Beghal v. the United Kingdom (no. 4755/16)
The case concerns the use of counter-terrorism legislation giving immigration officers the power to stop, search and question passengers at ports, airports and international rail terminals. The applicant, Sylvie Beghal, is a French national who was born in 1969 and lives in Leicester (United Kingdom). On 4 January 2011 Mrs Beghal arrived at East Midlands Airport following a visit to her husband, who was in prison in France for terrorism offences. Her flight landed at 8.05pm.
She was stopped under counter-terrorism legislation, namely Schedule 7 of the Terrorism Act 2000, giving police and immigration officers the power to stop, search and question passengers at ports, airports and international rail terminals. The legislation does not require prior authorisation and the power to stop and question may be exercised without suspicion of involvement in terrorism.

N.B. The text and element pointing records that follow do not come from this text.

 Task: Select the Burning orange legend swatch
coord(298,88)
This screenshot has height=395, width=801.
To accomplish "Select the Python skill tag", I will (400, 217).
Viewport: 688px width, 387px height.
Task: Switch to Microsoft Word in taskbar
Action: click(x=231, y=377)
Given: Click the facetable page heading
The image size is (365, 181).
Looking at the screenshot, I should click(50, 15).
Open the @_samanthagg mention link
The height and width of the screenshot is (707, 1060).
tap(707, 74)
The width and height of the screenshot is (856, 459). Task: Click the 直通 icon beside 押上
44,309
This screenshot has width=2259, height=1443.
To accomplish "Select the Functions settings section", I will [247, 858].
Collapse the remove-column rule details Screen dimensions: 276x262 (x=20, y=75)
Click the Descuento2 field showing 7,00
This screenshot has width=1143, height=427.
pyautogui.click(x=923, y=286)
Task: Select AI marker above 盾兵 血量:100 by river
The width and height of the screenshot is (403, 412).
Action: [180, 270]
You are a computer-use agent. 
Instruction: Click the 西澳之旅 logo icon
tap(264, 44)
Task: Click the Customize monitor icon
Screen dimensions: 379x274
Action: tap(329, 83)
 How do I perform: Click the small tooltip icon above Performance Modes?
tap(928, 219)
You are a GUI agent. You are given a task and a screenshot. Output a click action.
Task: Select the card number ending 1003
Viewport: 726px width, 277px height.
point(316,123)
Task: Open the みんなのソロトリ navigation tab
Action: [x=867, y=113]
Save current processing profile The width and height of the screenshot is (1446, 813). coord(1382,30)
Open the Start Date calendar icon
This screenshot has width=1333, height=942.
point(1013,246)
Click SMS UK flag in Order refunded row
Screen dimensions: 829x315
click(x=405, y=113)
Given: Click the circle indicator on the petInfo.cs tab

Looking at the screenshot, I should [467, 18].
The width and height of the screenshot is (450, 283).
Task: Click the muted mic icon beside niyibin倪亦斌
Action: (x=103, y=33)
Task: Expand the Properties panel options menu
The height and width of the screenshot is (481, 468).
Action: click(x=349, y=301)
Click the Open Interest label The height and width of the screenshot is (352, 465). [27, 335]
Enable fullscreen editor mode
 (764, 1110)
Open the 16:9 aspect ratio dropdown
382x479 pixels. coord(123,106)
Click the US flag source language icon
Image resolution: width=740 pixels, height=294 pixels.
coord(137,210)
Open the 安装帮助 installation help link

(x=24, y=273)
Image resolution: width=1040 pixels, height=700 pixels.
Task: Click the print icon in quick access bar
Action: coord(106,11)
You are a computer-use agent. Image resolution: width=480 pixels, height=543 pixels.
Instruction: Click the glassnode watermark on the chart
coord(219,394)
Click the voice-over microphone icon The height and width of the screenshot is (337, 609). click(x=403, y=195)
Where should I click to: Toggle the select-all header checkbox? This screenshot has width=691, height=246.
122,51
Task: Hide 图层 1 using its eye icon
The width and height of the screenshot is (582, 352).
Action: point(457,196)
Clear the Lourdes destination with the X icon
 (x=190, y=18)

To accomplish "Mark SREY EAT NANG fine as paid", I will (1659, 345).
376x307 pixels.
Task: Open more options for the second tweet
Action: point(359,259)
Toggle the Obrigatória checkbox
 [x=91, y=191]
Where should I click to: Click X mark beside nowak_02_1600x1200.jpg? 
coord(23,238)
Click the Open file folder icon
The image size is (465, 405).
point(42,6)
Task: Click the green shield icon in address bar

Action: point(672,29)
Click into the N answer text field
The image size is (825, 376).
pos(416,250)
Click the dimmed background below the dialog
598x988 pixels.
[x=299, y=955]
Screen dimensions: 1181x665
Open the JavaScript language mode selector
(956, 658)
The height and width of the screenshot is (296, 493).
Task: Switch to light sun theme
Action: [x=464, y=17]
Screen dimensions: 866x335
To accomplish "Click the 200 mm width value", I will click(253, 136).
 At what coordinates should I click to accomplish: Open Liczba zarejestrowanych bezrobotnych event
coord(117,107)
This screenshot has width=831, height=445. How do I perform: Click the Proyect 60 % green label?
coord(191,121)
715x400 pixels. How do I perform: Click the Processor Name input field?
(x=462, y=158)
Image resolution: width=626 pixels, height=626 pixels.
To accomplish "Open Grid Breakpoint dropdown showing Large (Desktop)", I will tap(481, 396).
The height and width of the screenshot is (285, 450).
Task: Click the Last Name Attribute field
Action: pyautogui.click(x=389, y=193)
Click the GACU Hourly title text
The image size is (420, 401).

Mrs Beghal was told by border officials that she was not under arrest and that they did not suspect her of being a terrorist, but that they needed to speak to her to establish if she might be “a person concerned in the commission, preparation or instigation of acts of terrorism”.
After being given time to pray, she was searched, allowed to speak with her lawyer by telephone and then taken to an examination room where she was questioned for about 30 minutes. She refused to answer questions without her lawyer present. She was told that she was “free to go” at around 10 p.m.
She was subsequently charged with, in particular, wilfully failing to comply with a duty under Schedule 7. She pleaded guilty in December 2011 and was conditionally discharged.
She challenged the powers given to the police under Schedule 7 before both the High Court and the Supreme Court, alleging a violation of her rights under the European Convention. However, the national courts found in particular that the Schedule 7 powers were “in accordance with the law” and proportionate.
Ms Beghal alleges that the police powers under Schedule 7 of the counter-terrorism legislation breached her rights under Article 5 (right to liberty and security), Article 6 (right to a fair trial) and Article 8 (right to respect for private and family life).